Description
Question 1 (40 points)
Write a Python program to calculate the density estimator of a histogram. Use the field x in the NormalSample.csv file.
a) (5 points) According to Izenman (1991) method, what is the recommended bin-width for the histogram of x?
b) (5 points) What are the minimum and the maximum values of the field x?
c) (5 points) Let a be the largest integer less than the minimum value of the field x, and b be the smallest integer greater than the maximum value of the field x. What are the values of a and b?
d) (5 points) Use h = 0.1, minimum = a and maximum = b. List the coordinates of the density estimator. Paste the histogram drawn using Python or your favorite graphing tools.
e) (5 points) Use h = 0.5, minimum = a and maximum = b. List the coordinates of the density estimator. Paste the histogram drawn using Python or your favorite graphing tools.

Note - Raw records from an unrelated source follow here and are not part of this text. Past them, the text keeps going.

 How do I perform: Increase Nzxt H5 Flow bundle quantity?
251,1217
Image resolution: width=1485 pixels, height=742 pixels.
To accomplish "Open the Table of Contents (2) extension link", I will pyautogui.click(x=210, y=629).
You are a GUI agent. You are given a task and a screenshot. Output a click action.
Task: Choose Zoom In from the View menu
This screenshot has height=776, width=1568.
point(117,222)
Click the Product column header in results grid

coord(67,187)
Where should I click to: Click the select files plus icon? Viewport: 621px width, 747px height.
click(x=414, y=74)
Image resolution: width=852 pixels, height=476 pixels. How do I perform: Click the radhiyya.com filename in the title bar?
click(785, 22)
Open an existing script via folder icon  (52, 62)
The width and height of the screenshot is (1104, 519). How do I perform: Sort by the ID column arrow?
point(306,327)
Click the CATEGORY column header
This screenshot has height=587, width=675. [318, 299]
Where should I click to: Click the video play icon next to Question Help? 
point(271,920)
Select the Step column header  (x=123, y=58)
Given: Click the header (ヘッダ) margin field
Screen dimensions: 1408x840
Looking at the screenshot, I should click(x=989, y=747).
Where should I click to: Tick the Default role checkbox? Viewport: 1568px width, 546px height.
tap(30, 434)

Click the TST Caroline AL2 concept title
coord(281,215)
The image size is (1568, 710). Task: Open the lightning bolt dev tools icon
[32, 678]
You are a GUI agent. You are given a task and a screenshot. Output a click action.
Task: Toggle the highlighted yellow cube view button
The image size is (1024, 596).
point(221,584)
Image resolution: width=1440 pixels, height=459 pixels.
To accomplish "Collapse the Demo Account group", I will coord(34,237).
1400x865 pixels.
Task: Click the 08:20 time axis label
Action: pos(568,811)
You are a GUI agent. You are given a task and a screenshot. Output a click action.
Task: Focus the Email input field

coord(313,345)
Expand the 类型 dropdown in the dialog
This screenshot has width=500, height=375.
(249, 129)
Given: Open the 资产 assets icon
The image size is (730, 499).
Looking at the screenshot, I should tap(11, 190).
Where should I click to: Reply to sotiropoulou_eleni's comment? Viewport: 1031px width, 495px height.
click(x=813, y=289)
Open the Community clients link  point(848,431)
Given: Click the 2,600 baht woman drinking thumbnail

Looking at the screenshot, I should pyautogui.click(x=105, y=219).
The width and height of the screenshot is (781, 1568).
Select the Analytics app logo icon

f) (5 points) Use h = 1, minimum = a and maximum = b. List the coordinates of the density estimator. Paste the histogram drawn using Python or your favorite graphing tools.
g) (5 points) Use h = 2, minimum = a and maximum = b. List the coordinates of the density estimator. Paste the histogram drawn using Python or your favorite graphing tools.
h) (5 points) Among the four histograms, which one, in your honest opinions, can best provide your insights into the shape and the spread of the distribution of the field x? Please state your arguments.
Question 2 (20 points)
Use in the NormalSample.csv to generate box-plots for answering the following questions.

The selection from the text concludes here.